On Tuesday and Wednesday, Air Quality Ontario rated the air quality in Ottawa as very high risk, scoring Ottawa’s downtown at 10+ on the Forecast Air Quality Health Index. Rates improved Thursday, with a “low risk” rating by midday, but the air remained hazy in parts of the city.

Ottawa Tourism said that while the air quality may impact what tourists may choose to do while visiting, it isn’t likely to have an immediate effect on upcoming travel plans.

“Travel that is happening now has likely been booked prior to the air quality changing, whether for leisure purposes, business events such as conferences and other business travel, tour groups, etcetera,” said Catherine Callary, vice-president of destination development with Ottawa Tourism. “We are fortunate in Ottawa to have numerous indoor activities for people to choose from when the climate outside is inclement.”
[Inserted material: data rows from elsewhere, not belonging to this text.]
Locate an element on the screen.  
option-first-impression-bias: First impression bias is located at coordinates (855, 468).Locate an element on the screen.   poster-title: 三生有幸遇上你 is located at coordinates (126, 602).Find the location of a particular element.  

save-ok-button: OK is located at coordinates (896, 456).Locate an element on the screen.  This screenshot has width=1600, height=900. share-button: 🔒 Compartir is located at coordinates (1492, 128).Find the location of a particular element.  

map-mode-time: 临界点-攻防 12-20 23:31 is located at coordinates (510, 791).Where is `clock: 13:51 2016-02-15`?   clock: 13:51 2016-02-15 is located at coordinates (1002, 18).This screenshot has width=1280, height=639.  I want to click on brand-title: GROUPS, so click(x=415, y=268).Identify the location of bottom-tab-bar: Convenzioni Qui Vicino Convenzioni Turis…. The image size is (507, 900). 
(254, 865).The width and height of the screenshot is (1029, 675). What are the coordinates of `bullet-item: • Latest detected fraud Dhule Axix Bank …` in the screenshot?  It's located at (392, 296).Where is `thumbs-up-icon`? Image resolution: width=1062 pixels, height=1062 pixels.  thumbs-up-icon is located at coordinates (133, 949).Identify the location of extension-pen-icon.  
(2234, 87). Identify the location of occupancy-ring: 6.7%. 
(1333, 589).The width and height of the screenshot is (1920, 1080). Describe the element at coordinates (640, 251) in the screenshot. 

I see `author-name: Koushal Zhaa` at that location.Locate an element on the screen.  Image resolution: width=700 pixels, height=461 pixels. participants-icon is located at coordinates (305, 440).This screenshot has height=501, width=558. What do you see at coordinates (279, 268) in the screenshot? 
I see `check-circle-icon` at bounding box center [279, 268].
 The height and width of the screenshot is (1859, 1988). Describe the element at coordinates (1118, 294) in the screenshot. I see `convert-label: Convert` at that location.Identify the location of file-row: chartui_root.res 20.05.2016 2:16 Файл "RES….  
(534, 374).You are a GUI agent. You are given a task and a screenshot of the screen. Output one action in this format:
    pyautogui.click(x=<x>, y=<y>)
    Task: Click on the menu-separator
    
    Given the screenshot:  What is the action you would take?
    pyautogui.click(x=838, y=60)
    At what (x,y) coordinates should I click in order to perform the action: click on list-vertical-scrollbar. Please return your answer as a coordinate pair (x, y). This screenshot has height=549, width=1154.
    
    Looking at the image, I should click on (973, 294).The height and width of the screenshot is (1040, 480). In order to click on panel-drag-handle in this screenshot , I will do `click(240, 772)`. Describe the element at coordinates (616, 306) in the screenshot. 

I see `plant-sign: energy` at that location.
It’s more likely that day travel will be impacted, she said, though it’s unclear how.

“Day visitors are likely also experiencing the same climate conditions, being within a shorter driving distance, so plans to visit the nation’s capital could very well be delayed,” she said. “Or, the range of indoor experiences available in Ottawa may also be a draw as an escape from similar conditions within their communities.”

While the smoke might be putting a strain on his business, which involves outdoor walking tours through some of Ottawa’s most “haunted” historical sites, Shackleton says he thinks major weather and climate events are here to stay.

“Unfortunately, we are probably going to see more of this moving forward as the repercussions of climate change take its toll on everyone, including our local economy,” he said. “As an eco-friendly business, we hope this helps more folks come to understand how the repercussions of our choices can come home to roost if we continue to do so little about it as a community and country.”